### WORK REQUEST
All of the entries are to be restated word for word.

### MATERIAL SHOWN
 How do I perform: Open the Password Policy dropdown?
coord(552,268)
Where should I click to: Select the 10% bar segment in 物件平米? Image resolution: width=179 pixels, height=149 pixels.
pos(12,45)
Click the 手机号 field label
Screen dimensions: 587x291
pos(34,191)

### WRITTEN ANSWER
 How do I perform: Open the Password Policy dropdown?
coord(552,268)
Where should I click to: Select the 10% bar segment in 物件平米? Image resolution: width=179 pixels, height=149 pixels.
pos(12,45)
Click the 手机号 field label
Screen dimensions: 587x291
pos(34,191)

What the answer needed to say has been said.